§ **What you will do**
Every record must be copied exactly, except that pictures are dropped.

Stored records:

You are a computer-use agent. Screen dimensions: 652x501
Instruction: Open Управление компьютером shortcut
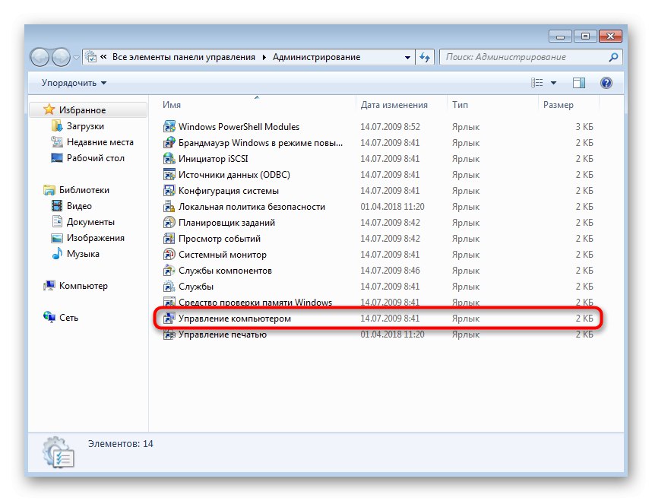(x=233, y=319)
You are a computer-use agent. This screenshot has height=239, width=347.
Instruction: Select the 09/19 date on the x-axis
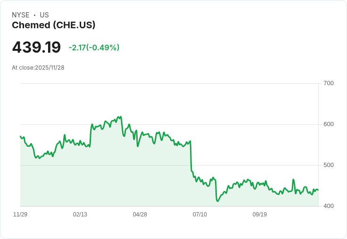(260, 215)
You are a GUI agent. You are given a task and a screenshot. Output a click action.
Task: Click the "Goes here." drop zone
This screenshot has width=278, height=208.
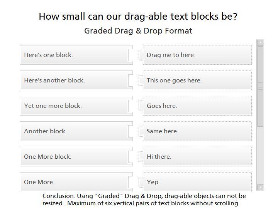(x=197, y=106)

§ **Task output**
You are a computer-use agent. Screen dimensions: 652x501
Instruction: Open Управление компьютером shortcut
(x=233, y=319)
You are a computer-use agent. This screenshot has height=239, width=347.
Instruction: Select the 09/19 date on the x-axis
(260, 215)
You are a GUI agent. You are given a task and a screenshot. Output a click action.
Task: Click the "Goes here." drop zone
This screenshot has width=278, height=208.
(x=197, y=106)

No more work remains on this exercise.